MS CAHILL: Yes, very briefly, if it please the Court. It would not be correct, we say with respect, to say that the 50 to 65 metres was critical, rather that it was highly relevant to the question of causation as the submission was advanced on appeal. In substance, my learned friend puts to the Court that the exercise that should have been undertaken by the trial
judge in relation to this fact or inference was in fact undertaken by the majority and that is exposed by the reasoning at paragraph 141 of their reasons for decision.
We respectfully say that the preceding paragraphs expose that that just simply cannot be right. The reason is this. When one looks at the reasoning at paragraphs 136 and 137, for the purposes of considering the factual error of the trial judge, the majority looks at whether or not evidence should be discounted or disregarded in terms of – discounted in terms of its weight or disregarded entirely because of possibilities or whether or not the evidence is compelling rather than just what do the probabilities reveal about this evidence.

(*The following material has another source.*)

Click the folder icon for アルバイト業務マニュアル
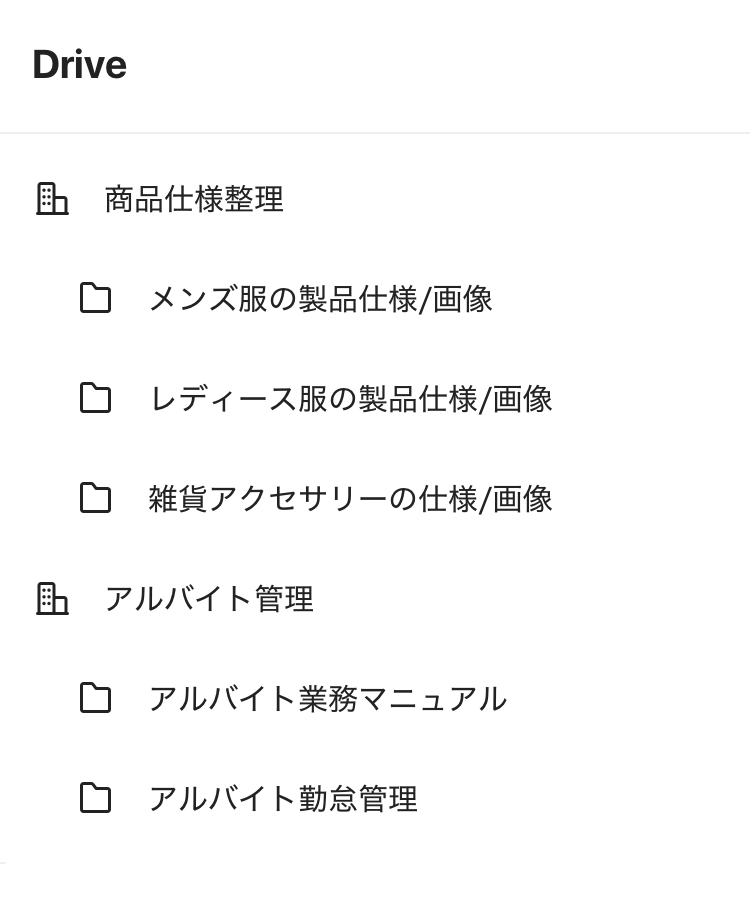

That then feeds into the conclusions at 141. We say it is tolerably clear that the majority’s confinement of its conclusion of facts to the three points in the second sentence of 141 is the cause of the product of the erroneous approach to the other relevant evidence at paragraphs 136, 137 and 138. May it please the Court.
KIEFEL CJ: Thank you.
We consider that this application for special leave involves no question of general principle such as would warrant the grant of special leave. Special leave is refused with costs.
The Court will adjourn until 2.15 pm on Monday, 19 June in Adelaide.